A recently published meta-analysis analysed the impact of preadmission use of GLP-1RAs on mortality outcomes of COVID-19 among patients with DM [65]. Very interestingly, the authors concluded that preadmission usage of GLP-1RAs was associated with reduction in mortality rate in patients with DM and COVID-19 independently of age, gender, hypertension, cardiovascular disease and the use of metformin and insulin [65]. Further studies investigating the role of GLP-1RAs in COVID-19 are already planned or undergoing [e.g. NCT04615871]. Although lots of hope has been invested in the beneficial role of GLP-1RAs among patients with T2DM and COVID-19 [66], considering the well-established and favourable metabolic and cardiorenal properties [56, 63], their initiation and maintenance in critically ill patients were not fully recommended, since they require slow dose uptitration, need time to become effective and are often associated with transient gastrointestinal side effects such as nausea and vomiting [19]. Yet, GLP-1RAs seem to represent appropriate treatment for non-critically ill patients with T2DM, and a molecular mechanism by which GLP1-RAs seem to interact with SARS-CoV-2 activity has been recently discussed [67]; in addition, GLP1-RAs are able to reduce inflammatory cytokines, which have a critical role in both diabetes and cardiovascular diseases [68], therefore reducing the cytokine storm produced by SARS-CoV-2 [69].

Conclusions

Appropriate treatment of people with T2DM and COVID-19 is a top priority considering the unfavourable outcomes in this vulnerable population.
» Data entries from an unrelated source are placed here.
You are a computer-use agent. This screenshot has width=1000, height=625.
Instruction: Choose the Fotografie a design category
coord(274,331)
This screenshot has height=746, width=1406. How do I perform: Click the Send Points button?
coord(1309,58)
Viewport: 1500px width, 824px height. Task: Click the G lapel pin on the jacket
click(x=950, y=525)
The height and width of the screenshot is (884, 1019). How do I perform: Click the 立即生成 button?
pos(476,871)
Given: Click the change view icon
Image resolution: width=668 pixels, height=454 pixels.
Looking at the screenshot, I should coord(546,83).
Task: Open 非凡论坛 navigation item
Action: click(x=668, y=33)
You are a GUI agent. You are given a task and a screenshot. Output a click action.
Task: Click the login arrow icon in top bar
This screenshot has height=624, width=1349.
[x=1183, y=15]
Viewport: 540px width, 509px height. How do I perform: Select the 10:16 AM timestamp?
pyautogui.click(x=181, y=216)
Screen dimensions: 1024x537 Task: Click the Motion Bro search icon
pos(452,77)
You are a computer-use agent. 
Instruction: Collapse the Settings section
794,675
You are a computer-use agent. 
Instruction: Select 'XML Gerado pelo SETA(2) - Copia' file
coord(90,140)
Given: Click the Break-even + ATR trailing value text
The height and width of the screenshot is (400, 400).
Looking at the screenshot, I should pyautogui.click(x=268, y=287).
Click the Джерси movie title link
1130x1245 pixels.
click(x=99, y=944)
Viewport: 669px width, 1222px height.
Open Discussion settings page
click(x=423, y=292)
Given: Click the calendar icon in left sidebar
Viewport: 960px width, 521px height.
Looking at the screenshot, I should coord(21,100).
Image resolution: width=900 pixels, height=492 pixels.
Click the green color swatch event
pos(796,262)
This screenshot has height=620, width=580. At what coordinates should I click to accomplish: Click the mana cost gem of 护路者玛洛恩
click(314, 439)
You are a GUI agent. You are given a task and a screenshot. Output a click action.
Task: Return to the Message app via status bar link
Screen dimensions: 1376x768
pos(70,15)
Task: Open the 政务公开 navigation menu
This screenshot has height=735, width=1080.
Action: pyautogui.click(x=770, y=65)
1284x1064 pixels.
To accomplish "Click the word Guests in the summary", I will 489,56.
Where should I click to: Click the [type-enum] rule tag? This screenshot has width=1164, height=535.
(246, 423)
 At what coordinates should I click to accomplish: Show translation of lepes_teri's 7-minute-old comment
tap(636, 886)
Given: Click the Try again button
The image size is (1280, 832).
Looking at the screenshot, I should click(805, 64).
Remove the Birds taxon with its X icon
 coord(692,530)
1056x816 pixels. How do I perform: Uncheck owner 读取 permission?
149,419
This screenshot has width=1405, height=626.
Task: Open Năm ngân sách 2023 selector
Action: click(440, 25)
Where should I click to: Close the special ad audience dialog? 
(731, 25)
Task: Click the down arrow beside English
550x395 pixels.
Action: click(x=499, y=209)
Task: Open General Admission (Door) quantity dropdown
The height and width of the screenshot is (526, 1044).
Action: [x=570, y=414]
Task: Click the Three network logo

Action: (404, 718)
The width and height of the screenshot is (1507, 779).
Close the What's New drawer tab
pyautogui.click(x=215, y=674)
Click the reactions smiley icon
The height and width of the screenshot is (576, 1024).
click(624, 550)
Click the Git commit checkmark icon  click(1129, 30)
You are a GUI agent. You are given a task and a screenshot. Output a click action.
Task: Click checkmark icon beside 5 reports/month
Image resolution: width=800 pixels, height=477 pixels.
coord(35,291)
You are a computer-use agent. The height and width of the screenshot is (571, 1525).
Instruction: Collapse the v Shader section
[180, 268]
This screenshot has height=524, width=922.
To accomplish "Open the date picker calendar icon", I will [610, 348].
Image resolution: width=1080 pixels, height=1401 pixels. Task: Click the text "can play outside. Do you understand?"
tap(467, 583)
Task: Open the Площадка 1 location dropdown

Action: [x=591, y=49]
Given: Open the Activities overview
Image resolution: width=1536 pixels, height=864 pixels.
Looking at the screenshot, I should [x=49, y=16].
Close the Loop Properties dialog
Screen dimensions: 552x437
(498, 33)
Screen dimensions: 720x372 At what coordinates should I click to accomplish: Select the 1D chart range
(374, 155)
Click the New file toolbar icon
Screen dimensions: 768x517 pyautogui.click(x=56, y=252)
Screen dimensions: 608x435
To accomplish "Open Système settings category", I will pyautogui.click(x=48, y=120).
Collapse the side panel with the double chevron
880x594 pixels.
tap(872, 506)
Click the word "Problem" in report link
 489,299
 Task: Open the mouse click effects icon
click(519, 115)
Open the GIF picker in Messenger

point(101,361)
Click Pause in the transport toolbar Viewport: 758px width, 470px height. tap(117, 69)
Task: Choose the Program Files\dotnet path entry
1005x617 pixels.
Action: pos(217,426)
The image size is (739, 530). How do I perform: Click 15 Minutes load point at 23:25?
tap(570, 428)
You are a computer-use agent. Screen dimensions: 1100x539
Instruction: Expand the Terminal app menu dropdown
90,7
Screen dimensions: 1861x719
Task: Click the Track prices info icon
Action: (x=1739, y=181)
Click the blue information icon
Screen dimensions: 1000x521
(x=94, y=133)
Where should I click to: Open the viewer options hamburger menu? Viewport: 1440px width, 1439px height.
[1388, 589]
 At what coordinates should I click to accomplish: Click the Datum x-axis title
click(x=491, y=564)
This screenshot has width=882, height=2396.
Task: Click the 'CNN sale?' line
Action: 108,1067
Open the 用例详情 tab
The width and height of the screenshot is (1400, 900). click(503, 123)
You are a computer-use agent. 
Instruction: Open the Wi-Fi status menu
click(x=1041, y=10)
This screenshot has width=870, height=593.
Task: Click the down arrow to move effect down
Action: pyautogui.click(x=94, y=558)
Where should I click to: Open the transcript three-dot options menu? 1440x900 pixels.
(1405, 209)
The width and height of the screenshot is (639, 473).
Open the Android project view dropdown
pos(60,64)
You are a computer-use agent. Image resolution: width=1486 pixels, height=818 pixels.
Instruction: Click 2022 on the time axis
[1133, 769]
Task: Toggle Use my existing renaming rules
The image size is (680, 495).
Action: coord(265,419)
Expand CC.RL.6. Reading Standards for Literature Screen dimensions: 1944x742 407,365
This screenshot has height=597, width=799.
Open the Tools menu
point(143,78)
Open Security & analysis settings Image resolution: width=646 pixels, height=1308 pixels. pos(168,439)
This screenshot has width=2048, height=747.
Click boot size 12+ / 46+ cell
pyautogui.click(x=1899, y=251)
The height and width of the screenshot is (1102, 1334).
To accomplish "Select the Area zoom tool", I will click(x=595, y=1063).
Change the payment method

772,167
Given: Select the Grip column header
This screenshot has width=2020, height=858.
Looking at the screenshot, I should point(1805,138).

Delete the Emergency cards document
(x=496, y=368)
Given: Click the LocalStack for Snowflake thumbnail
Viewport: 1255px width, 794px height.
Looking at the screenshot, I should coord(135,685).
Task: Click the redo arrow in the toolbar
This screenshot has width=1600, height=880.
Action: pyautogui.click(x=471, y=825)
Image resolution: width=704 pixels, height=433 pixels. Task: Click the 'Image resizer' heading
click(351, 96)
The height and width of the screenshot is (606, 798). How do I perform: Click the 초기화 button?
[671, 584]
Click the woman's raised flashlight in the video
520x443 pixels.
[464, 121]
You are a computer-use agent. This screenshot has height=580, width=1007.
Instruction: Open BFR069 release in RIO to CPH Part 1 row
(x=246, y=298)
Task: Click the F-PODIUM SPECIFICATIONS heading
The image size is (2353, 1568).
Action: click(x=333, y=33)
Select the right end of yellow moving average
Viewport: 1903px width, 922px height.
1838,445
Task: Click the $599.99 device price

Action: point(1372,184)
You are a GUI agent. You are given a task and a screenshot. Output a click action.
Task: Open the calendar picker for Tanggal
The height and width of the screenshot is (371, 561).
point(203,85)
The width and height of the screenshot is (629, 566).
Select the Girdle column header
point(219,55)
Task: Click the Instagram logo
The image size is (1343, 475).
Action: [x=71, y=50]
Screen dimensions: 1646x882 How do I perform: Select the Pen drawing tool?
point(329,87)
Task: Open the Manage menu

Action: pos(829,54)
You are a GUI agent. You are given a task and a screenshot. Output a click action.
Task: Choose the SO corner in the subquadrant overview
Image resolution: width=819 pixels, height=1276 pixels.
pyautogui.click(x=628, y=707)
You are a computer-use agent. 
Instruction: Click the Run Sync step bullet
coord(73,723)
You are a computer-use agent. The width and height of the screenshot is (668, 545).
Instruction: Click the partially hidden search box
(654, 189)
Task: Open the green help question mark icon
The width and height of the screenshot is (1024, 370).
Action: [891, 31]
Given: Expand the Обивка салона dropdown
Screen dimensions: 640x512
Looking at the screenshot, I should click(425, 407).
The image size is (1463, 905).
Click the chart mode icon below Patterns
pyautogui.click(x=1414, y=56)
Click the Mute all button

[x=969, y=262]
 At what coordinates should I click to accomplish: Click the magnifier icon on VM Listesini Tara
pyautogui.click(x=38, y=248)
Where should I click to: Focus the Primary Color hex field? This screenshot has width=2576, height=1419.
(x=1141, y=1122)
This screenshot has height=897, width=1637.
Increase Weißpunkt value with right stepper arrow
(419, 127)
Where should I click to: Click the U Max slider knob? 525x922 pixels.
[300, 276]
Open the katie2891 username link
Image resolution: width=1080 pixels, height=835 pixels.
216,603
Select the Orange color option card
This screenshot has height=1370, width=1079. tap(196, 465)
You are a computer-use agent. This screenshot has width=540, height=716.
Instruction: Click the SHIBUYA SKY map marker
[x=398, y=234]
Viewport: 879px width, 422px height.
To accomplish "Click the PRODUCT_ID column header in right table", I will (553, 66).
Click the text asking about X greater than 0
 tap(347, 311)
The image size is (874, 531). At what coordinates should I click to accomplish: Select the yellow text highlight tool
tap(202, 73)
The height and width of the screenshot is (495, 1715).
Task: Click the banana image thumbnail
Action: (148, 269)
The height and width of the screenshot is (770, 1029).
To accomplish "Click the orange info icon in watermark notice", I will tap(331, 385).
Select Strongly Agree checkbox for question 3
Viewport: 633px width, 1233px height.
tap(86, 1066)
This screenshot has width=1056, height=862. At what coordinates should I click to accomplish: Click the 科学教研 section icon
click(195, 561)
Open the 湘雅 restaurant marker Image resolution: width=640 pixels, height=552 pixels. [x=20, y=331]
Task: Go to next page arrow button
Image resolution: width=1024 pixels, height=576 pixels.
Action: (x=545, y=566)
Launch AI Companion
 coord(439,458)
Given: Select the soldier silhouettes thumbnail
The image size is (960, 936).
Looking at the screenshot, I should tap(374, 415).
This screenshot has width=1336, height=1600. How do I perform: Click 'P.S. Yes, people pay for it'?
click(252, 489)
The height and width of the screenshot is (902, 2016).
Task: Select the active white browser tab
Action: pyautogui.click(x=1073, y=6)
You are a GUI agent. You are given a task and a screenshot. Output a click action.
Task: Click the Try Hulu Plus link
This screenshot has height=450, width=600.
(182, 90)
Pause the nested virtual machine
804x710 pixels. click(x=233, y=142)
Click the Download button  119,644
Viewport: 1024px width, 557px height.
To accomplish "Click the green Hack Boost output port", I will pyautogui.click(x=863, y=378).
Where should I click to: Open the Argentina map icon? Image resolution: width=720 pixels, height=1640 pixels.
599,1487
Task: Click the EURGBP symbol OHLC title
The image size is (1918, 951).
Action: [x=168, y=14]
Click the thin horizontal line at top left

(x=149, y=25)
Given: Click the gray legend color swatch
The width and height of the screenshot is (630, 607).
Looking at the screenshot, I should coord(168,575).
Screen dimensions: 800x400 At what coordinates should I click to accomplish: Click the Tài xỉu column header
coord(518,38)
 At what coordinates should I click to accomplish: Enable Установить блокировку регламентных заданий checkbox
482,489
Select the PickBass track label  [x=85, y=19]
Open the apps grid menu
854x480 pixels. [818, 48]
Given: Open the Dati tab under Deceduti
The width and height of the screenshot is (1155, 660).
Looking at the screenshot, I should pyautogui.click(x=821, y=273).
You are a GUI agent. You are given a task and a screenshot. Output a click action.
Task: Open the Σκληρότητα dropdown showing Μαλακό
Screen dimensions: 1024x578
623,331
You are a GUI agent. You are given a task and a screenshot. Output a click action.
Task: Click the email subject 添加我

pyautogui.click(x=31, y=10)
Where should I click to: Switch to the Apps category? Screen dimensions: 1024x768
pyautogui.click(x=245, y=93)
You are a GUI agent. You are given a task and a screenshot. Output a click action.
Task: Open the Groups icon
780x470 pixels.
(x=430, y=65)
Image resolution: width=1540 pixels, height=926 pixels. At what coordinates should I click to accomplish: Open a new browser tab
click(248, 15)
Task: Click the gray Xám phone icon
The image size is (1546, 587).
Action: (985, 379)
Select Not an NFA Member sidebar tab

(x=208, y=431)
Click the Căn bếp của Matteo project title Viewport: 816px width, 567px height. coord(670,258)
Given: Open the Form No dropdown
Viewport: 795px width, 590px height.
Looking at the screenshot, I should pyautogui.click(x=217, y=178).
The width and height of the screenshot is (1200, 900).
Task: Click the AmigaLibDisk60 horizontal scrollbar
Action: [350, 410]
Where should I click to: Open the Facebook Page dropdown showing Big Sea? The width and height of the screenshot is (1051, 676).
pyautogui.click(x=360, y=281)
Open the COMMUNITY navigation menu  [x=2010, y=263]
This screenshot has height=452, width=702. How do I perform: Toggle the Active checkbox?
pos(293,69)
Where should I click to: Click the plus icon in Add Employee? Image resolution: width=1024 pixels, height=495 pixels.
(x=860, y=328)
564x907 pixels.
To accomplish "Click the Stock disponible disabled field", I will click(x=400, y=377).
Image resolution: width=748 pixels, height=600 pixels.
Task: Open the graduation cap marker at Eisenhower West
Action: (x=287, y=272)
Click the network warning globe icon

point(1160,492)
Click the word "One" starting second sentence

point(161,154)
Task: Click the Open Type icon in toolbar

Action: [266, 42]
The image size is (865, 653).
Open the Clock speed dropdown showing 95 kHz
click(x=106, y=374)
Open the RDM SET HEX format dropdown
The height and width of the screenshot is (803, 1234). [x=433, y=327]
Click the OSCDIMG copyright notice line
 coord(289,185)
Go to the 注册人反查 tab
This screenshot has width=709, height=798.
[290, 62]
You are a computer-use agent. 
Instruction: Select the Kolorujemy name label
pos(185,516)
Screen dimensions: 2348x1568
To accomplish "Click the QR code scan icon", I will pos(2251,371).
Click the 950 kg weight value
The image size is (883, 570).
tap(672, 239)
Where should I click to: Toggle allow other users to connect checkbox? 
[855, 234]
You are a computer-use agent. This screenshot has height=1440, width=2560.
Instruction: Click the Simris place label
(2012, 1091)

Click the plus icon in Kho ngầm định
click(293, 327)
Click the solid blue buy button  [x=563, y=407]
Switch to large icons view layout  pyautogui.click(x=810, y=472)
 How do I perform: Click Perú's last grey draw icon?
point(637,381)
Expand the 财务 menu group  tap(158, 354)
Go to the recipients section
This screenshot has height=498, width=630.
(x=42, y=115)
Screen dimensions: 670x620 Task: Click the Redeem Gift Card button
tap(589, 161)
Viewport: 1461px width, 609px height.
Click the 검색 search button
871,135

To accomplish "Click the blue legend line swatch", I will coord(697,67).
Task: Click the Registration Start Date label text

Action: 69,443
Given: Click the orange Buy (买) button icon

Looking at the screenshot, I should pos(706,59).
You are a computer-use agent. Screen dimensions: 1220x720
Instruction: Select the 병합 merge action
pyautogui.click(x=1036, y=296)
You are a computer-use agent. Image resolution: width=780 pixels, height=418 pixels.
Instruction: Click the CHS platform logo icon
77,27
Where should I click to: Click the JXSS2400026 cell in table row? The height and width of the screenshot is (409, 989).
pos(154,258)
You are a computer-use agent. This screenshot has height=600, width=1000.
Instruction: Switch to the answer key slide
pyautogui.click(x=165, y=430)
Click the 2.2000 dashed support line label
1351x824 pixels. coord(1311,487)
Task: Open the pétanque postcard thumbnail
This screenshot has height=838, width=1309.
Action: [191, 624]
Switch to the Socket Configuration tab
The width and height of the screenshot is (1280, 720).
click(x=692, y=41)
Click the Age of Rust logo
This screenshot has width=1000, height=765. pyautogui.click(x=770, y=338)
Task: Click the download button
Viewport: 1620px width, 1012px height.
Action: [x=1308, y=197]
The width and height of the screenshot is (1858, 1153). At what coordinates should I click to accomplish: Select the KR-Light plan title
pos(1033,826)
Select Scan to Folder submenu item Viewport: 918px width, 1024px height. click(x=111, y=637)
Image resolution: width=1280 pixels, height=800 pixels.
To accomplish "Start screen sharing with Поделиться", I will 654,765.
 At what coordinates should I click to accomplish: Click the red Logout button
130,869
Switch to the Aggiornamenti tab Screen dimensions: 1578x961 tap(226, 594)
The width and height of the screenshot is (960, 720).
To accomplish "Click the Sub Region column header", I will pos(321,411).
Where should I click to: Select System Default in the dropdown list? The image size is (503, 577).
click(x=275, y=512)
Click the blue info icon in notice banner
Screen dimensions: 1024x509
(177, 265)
In this regard, the use of novel antidiabetic agents has generated considerable interest. However, studies conducted thus far either show inconsistent results (DPP4i) or are sparse in number (SGLT2i and GLP-1RAs) (Table 1). Potential mechanisms of beneficial effects of novel antidiabetic agents on COVID-19 outcome are shown in Fig. 1. Interestingly, recent meta-analysis performed to clarify effects of antidiabetic agents on COVID-19 in patients with DM showed that metformin use was associated with lower mortality and poor composite outcomes [70]. Sulfonylurea/glinides use was associated with lower mortality, while there was no significant association for DPP4i, SGLT2i and GLP-1RAs [70].

Table 1 Summary of studies evaluating the use of novel antidiabetic agents in patients with T2DM and COVID-19
Fig. 1
figure 1

Potential mechanisms of beneficial effects of novel antidiabetic agents on COVID-19 morbidity and mortality among patients with T2DM

On top of that, a nationwide observational cohort study from England, analysing 13,479 COVID-19 related deaths in patients with T2DM, showed that adjusted hazard ratios associated with different antidiabetic drugs were 0.75 for meglitinides, 0.77 for metformin, 0.82 for SGLT2i, 0.94 for thiazolidinediones, 0.94 for sulfonylureas, 0.94 for GLP-1RAs, 1.07 for DPP4i, 1.26 for α-glucosidase inhibitors and 1.42 for insulin [71]. This data suggests that some of the traditional antidiabetic drugs, such as metformin, might have beneficial effects on COVID-19 outcomes among patients with T2DM [72], although there are also totally opposite data [73].

In conclusion, the use of novel antidiabetic agents DPP4i, SGLT2i and GLP-1RAs in subjects with T2DM and COVID-19 have shown overall some beneficial effects but with different results for different studies. This may be linked to the large discrepancy in many critical aspects among the different studies, such as the inclusion and exclusion criteria, the type of outcome evaluated as well as the presence of concomitant comorbidities. Relevant studies either show inconsistent results (as for DPP4i) or are still too few (as for SGLT2i and GLP-1RAs) to be able to make definitive conclusions. Nevertheless, it is hoped that future trials will be helpful in clarifying the risk–benefit ratio of specific antidiabetic agents on COVID-19 outcomes.